You are tasked with implementing a Naive Bayes classifier for sentiment analysis. The provided code is incomplete, and your goal is to complete the missing parts. Additionally, you should train the classifier on a small dataset and analyze its performance.

**Tasks:**

1.**Complete the Code (35 points)**: Fill in the missing parts in the provided Python code for the Naive Bayes classifier. Pay special attention to the `extract_features` function.

2.**Train and Test**: Train the Naive Bayes classifier on the training data and test it on a separate test set. Evaluate the accuracy of the classifier.

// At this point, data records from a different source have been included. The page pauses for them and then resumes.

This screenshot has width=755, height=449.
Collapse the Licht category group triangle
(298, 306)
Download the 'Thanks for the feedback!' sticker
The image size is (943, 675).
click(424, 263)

3.**Analysis (15 points)**: Discuss the results. Identify any misclassifications and try to understand why the classifier may fail in those cases. Provide examples of sentences that were not predicted correctly and explain possible reasons.


In [None]:
import random
import math
import string
from collections import defaultdict

from nltk.corpus import stopwords
from nltk.stem import PorterStemmer
from nltk.corpus import movie_reviews
import nltk

# Download NLTK resources
nltk.download('movie_reviews')
nltk.download('punkt')
nltk.download('stopwords')

In [None]:
def get_features(tokens):
    # Remove punctuation
    tokens = [word for word in tokens if word not in string.punctuation]

    # Remove stopwords
    stop_words = set(stopwords.words('english'))
    tokens = [word for word in tokens if word.lower() not in stop_words]

    # Perform stemming
    stemmer = PorterStemmer()
    tokens = [stemmer.stem(word) for word in tokens]

    return tokens

In [None]:
class NaiveBayesClassifier:
    def __init__(self, classes):
        self.classes = classes
        self.class_probs = defaultdict(float)
        self.feature_probs = defaultdict(lambda: defaultdict(float))

    def train(self, training_data):
        # Implement training here
        # You should use get_features function to extract useful tokens from
        # dataset and use them to train the classifier.
        pass

    def classify(self, features):
        # Implement classification here
        pass

In [None]:
# Load the movie reviews dataset from NLTK
data = [(list(movie_reviews.words(fileid)), category)
             for category in movie_reviews.categories()
             for fileid in movie_reviews.fileids(category)]

random.shuffle(data)

# Shuffle the dataset for randomness
random.shuffle(data)

# Split the dataset into training and testing sets
split_ratio = 0.8
split_index = int(len(data) * split_ratio)
train_set = data[:split_index]
test_set = data[split_index:]

# Train the Naive Bayes classifier
classes = set(sentiment for _, sentiment in train_set)
classifier = NaiveBayesClassifier(classes)
classifier.train(train_set)

def calculate_accuracy(dataset, dataset_type):
    # Test the classifier on the testing set
    correct_predictions = 0
    for example in dataset:
        tokens, true_sentiment = example
        features = get_features(tokens)
        predicted_sentiment = classifier.classify(features)
        if predicted_sentiment == true_sentiment:
            correct_predictions += 1

    accuracy = correct_predictions / len(dataset)
    print(f"{dataset_type} Accuracy: {accuracy}")

calculate_accuracy(train_set, 'Train')
calculate_accuracy(test_set, 'Test')

#Submission Instructions:


1.Submit a Google Colab notebook containing your completed code and experimentation results.

2.Include comments and explanations in your code to help understand the implemented logic.

3.Clearly present the results of your parameter tuning in the notebook.

4.Provide a brief summary of your findings and insights in the conclusion section.

**Additional Notes:**
*   Ensure that the notebook runs successfully in Google Colab.
*   Experiment with various seed texts to showcase the diversity of generated text.
*   Document any issues encountered during experimentation and how you addressed them.

**Grading:**
*   Each task will be graded out of the specified points.
*   Points will be awarded for correctness, clarity of code, thorough experimentation, and insightful analysis.